§ **Task requirements**
Copy the items below verbatim, starting from the first line of the items and stopping after the line that contains "coord(178,411)".

§ **Listed records**
--------

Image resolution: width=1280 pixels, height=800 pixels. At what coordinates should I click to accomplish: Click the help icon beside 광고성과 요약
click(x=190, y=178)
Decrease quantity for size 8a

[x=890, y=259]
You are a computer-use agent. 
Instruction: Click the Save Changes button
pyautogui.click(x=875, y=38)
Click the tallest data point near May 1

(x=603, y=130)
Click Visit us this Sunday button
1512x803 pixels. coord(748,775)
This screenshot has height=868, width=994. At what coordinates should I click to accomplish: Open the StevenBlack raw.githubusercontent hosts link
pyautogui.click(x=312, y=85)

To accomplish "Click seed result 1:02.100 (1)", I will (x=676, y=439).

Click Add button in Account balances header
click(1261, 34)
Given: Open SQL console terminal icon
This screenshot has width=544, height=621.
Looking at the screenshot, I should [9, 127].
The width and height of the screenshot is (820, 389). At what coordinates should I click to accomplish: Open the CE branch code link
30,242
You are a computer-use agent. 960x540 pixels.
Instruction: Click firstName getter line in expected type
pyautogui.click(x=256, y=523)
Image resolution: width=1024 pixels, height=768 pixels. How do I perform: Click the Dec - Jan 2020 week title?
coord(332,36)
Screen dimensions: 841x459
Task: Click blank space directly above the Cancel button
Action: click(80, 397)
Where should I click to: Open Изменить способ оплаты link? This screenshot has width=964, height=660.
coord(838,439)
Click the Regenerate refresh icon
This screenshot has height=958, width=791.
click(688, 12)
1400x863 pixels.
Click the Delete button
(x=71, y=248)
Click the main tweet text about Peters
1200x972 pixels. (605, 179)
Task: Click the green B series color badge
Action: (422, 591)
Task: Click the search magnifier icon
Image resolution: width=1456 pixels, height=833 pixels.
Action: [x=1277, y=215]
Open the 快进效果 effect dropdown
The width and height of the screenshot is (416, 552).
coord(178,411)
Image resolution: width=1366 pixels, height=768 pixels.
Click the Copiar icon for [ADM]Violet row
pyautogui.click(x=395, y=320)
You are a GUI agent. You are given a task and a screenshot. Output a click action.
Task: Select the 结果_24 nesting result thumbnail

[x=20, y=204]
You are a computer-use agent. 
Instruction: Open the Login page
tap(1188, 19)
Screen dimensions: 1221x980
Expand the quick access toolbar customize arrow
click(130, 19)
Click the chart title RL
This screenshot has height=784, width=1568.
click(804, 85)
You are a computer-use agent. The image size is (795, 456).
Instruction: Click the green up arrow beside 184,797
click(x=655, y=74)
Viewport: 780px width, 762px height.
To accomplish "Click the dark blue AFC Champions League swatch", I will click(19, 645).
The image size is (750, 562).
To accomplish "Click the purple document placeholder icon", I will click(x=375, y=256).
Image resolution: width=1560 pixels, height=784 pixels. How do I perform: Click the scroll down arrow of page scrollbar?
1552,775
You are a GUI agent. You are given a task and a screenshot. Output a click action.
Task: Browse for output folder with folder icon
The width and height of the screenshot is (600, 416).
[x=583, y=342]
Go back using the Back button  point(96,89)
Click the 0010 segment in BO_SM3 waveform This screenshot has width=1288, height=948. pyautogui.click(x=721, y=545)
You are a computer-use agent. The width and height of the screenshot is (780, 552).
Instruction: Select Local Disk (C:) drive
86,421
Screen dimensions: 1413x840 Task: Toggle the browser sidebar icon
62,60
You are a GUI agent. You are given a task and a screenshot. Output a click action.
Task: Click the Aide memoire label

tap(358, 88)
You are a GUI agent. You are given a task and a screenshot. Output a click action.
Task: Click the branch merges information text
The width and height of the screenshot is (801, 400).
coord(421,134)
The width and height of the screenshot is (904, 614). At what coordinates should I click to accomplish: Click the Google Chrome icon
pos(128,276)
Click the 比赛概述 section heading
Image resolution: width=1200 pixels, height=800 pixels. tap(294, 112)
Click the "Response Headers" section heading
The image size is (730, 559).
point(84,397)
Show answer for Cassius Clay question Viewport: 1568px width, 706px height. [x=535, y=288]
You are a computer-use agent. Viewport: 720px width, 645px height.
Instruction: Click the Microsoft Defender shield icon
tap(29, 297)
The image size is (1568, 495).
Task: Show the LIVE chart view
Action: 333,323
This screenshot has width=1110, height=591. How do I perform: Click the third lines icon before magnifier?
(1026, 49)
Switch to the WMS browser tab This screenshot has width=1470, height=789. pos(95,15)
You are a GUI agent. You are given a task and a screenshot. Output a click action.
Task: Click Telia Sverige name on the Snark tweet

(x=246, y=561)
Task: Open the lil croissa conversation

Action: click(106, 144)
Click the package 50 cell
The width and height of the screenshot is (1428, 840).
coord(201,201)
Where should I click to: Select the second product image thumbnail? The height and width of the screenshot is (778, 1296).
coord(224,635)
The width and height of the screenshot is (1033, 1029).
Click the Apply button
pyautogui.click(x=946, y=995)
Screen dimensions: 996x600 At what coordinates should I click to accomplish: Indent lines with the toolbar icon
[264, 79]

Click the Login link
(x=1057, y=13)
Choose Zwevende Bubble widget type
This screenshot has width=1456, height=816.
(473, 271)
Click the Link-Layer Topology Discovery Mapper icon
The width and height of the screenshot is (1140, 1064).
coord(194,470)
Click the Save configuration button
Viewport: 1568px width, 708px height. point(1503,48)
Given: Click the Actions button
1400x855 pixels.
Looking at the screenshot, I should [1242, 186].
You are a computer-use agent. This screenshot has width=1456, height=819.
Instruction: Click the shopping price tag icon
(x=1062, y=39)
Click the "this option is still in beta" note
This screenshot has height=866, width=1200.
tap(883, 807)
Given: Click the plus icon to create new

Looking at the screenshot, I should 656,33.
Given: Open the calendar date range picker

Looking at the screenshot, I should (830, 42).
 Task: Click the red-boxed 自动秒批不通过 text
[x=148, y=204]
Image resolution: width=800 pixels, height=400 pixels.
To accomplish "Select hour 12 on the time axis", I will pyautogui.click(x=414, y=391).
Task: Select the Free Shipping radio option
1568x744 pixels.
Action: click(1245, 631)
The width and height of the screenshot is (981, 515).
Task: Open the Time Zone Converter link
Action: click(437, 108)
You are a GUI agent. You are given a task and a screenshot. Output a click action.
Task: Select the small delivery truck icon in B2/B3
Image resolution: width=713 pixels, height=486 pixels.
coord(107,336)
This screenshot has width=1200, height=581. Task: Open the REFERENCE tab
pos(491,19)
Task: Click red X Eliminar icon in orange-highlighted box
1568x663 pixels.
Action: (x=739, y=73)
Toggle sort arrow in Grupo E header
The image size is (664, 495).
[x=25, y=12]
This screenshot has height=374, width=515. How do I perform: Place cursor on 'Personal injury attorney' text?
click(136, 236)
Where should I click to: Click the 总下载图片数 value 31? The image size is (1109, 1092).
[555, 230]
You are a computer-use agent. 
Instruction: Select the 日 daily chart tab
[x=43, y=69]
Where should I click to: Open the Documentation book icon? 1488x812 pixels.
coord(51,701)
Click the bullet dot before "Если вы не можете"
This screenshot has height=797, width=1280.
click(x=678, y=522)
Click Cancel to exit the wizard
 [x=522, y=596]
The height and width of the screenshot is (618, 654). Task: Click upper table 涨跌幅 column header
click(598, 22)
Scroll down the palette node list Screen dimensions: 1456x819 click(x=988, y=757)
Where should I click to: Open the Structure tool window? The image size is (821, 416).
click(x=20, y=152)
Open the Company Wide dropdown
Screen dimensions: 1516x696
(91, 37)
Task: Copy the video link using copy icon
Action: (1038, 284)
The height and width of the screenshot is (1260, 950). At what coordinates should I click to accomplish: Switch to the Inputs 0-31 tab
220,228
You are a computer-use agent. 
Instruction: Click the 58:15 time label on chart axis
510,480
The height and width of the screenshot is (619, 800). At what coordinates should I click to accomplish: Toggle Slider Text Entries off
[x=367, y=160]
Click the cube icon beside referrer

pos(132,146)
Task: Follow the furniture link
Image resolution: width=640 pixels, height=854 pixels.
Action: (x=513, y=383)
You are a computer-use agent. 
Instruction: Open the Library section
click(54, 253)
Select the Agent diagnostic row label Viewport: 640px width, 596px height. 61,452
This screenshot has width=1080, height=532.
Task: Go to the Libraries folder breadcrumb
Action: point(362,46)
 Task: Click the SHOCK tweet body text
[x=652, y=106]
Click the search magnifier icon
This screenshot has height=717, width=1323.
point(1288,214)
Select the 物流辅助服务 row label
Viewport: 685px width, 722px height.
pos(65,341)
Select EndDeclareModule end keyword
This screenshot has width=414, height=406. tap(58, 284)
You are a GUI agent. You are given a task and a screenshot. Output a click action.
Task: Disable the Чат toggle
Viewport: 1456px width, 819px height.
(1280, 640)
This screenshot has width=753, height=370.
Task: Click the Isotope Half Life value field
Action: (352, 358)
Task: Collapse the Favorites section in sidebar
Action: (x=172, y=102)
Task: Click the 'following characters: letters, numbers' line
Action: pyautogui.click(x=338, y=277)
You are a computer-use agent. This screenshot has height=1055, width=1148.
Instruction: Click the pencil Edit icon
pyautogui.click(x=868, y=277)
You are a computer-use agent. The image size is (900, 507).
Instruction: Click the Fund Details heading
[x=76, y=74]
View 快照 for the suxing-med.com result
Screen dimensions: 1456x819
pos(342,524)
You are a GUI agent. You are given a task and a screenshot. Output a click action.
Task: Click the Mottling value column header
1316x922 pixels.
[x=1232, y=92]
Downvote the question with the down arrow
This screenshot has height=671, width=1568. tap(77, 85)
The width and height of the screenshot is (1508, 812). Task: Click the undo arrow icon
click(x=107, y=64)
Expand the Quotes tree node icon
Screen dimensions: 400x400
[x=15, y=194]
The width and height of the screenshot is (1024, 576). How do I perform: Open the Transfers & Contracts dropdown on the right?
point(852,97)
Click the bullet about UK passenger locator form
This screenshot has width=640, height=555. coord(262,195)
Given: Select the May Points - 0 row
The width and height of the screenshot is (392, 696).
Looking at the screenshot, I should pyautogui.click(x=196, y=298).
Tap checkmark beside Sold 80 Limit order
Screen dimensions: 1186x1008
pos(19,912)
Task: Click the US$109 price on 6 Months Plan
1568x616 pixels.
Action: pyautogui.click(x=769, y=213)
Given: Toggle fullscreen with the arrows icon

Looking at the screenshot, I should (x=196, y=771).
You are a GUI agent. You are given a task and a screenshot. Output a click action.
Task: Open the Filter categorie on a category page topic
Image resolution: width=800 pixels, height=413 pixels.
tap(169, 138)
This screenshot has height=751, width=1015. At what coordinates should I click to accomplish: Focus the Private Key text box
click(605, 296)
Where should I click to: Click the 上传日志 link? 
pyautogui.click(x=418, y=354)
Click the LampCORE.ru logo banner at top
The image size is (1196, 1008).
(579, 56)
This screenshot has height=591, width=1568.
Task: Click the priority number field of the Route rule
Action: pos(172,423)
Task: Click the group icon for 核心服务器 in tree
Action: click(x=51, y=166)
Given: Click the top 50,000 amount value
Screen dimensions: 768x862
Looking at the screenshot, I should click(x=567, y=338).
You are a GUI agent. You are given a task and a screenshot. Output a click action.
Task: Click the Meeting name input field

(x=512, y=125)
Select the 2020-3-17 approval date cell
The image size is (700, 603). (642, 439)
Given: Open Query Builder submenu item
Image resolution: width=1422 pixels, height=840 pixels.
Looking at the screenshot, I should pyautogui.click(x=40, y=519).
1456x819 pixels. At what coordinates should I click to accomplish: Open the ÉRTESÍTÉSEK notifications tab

--------

§ **Expected answer**
Image resolution: width=1280 pixels, height=800 pixels. At what coordinates should I click to accomplish: Click the help icon beside 광고성과 요약
click(x=190, y=178)
Decrease quantity for size 8a

[x=890, y=259]
You are a computer-use agent. 
Instruction: Click the Save Changes button
pyautogui.click(x=875, y=38)
Click the tallest data point near May 1

(x=603, y=130)
Click Visit us this Sunday button
1512x803 pixels. coord(748,775)
This screenshot has height=868, width=994. At what coordinates should I click to accomplish: Open the StevenBlack raw.githubusercontent hosts link
pyautogui.click(x=312, y=85)

To accomplish "Click seed result 1:02.100 (1)", I will (x=676, y=439).

Click Add button in Account balances header
click(1261, 34)
Given: Open SQL console terminal icon
This screenshot has width=544, height=621.
Looking at the screenshot, I should [9, 127].
The width and height of the screenshot is (820, 389). At what coordinates should I click to accomplish: Open the CE branch code link
30,242
You are a computer-use agent. 960x540 pixels.
Instruction: Click firstName getter line in expected type
pyautogui.click(x=256, y=523)
Image resolution: width=1024 pixels, height=768 pixels. How do I perform: Click the Dec - Jan 2020 week title?
coord(332,36)
Screen dimensions: 841x459
Task: Click blank space directly above the Cancel button
Action: click(80, 397)
Where should I click to: Open Изменить способ оплаты link? This screenshot has width=964, height=660.
coord(838,439)
Click the Regenerate refresh icon
This screenshot has height=958, width=791.
click(688, 12)
1400x863 pixels.
Click the Delete button
(x=71, y=248)
Click the main tweet text about Peters
1200x972 pixels. (605, 179)
Task: Click the green B series color badge
Action: (422, 591)
Task: Click the search magnifier icon
Image resolution: width=1456 pixels, height=833 pixels.
Action: [x=1277, y=215]
Open the 快进效果 effect dropdown
The width and height of the screenshot is (416, 552).
coord(178,411)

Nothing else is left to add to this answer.